14 Apr, 2015

you have to find home within yourself…

Sehba Sarwar
14 Apr, 2015

My friend Gordon talks about his sense of home as we drink tea and sip smoothies just a few blocks from his house in Freedmen’s Town, where he and his wife Christine hosted my 2012 VBB production:

Feeling at home for me is to not have feelings of anxiety and feeling that I am safe and secure – that wherever I am physically or within my own head, everything is okay. That I can relax, that I can — metaphorically and literally — take my shoes off and stay awhile. I can also feel at home in a room with the doors closed – just being in isolation. Being at home doesn’t necessarily mean being in Houston, my birth home, but that I am okay.

Houston is home in that familiarity is one part of feeling secure, which is important to me. The Third Ward, which is located near the epicenter of downtown, was where I grew up. This neighborhood makes me feel at home although I haven’t resided there since 1972. My mom still lives there, which is my current connection to the area.. If she leaves the area, I don’t think I would see this area of Third Ward as a place of maintaining permanent roots.
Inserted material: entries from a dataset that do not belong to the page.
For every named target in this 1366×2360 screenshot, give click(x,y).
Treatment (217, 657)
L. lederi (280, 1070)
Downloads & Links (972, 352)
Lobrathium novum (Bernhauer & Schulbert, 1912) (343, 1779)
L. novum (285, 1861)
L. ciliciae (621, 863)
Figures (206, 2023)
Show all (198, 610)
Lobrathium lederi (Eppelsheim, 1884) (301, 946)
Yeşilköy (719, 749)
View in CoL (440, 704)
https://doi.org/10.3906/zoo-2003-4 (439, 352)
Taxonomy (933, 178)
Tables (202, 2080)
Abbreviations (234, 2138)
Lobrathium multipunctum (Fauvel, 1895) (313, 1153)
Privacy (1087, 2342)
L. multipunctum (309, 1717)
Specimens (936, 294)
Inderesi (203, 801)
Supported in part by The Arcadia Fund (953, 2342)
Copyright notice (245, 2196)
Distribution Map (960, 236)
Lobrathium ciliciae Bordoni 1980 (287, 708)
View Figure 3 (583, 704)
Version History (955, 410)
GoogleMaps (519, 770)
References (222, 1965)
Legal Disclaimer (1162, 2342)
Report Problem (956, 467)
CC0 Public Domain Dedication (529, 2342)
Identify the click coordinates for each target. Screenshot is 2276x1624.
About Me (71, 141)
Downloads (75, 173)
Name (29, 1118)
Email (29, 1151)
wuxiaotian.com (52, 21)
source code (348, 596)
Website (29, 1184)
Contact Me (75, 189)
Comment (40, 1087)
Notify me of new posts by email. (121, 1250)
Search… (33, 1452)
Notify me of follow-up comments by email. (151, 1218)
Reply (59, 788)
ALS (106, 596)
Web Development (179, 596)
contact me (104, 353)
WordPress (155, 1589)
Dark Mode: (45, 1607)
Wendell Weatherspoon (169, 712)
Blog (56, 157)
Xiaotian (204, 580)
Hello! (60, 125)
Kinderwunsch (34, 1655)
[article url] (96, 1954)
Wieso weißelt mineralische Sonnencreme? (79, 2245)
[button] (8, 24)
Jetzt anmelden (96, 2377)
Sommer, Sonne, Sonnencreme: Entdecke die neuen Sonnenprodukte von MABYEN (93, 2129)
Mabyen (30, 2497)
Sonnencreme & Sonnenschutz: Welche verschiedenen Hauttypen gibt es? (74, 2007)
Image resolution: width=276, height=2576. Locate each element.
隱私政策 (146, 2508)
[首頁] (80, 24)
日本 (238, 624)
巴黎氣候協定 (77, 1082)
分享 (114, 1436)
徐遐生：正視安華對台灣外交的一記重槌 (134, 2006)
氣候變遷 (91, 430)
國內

Strangely enough, I can feel at home even as far way as Delhi, India, where I’ve been three times – even though it’s a crazy place to be! I’ve gone on a Gandhian study tour years ago that ended in Delhi. We started in Mumbai, and took a train and bus to Delhi with stops in various villages along the way. On my second trip, I went for an auspicious Jain anniversary, and I was invited to stay in homes of family members of several Jain Samanis. And the third time, I went for an Anuvrat International Conference.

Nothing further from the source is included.